Kejadian Tsunami Kota Palu mengingatkanku pada perjalanan menuju Kota Banda Aceh. Di Kota Banda Aceh aku sempat berkunjung untuk melihat secara langsung bekas peninggalan Ombak Tsunami Menerjang Aceh pada tahun 2004 silam. Salah satu bekas terbesar adalah sebuah kapal berukuran raksasa yang terdampar ditengah pemukiman warga.
Kapal ini merupakan kapal PLTD Apung yang berfungsi sebagai Pembangkit Listrik tambahan bagi warga Kota Banda Aceh dan sekitarnya, berat kapal ini sendiri berkisar 2600 Ton. Memang kapal ini tidak sebesar kapal kambuna yang sering membawa penumpang antar pulau, tapi kapal ini membuatku terdiam karena posisinya terdampar sejauh 5 KM dari pesisir pantai.

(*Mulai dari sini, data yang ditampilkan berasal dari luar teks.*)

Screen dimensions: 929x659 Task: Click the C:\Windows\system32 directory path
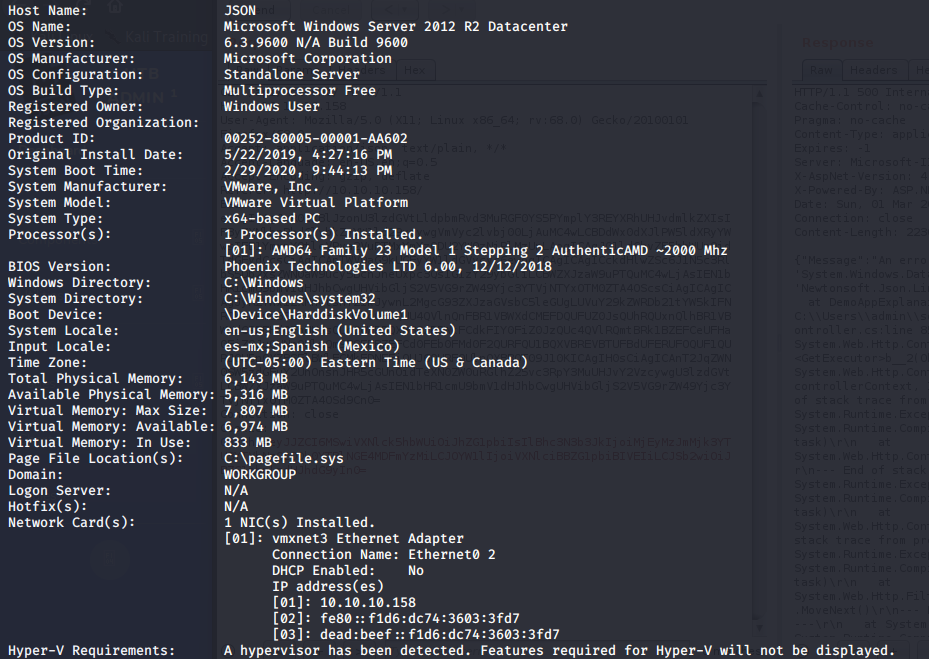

Aku tidak bisa membayangkan bagaimana kapal dengan berat 2600 terdampar sejauh 5KM dari pesisir pantai. Berapa tinggi ombak tsunami tersebut sehingga bisa membawa kapal tersebut jauh dari pesisir. Akupun sempat menduga-duga bodi bawah kapal sendiri memiliki tinggi kurang lebih lima meter, mau tidak mau ketinggian air harus lebih dari 5 meter, jika tidak kapal akan kandas. Belum lagi otak-ku berfikir jika air setinggi 10 meter saja pasti takan mampu mendorong beban kapal seberat 2600 ton hingga 5 KM ke daratan.
Sudah pasti kapal sebesar ini, menjadi mesin penghancur bagi bangunan yang dilintasinya. Akupun semakin terdiam..
Kapal ini merupakan saksi bisu keganasan Ombak Tsunami Aceh tahun 2004 silam. Kapal ini sendiri tidak pernah digeser sekalipun, tanah pondasi kapal sendiri tidak pernah dikeruk dan semuanya masih sama seperti saat pertama kali kapal tersebut terdampar, hanya sekitar lokasi kapal yang diperbaiki dan dibuat sebagai tugu peringatan.
Akupun sempat bertanya kepada petugas penjaga lokasi tersebut, apakah ada korban yang tertimpa oleh kapal tersebut. Ternyata petugas penjaga lokasi mengatakan kepadaku, tidak ada yang mengetahui hingga detik ini ada apa di bawah kapal tersebut, apakah ada korban atau tidak karena kapal tersebut berukuran sangat besar, jika dilihat dari ukurannya yang begitu besar kemungkinan ada korban yang tertimpa di bawah kapal tersebut. Namun petugas penjaga lokasi tetap memberikan saran kepadaku untuk mendoakan para korban yang tidak selamat sebelum menaiki kapal tersebut.
Yup kapal ini bisa dinaiki oleh pengunjung, tidak ada larangan sama sekali. Dari atas kapal kalian bisa melihat leluasa 360 derajat Kota Banda Aceh tanpa ada halangan sedikitpun. Kunjungan sendiri tidak ada batasan waktu, namun jika jam sholat sedang berlangsung, maka petugas penjaga lokasi memperingati para pengunjung agar segera keluar dari lokasi tersebut. Yup di Kota Banda Aceh jam sholat sangat dihargai sekali, sehingga semua aktifitas keramaian diwajibkan stop / tutup sementara saat jam sholat berlangsung.
Melihat bekas peninggalan Tsunami Aceh tersebut akupun makin tersadar, seberapa kecilnya aku jika dibandingkan dengan tinggi ombak tsunami tersebut.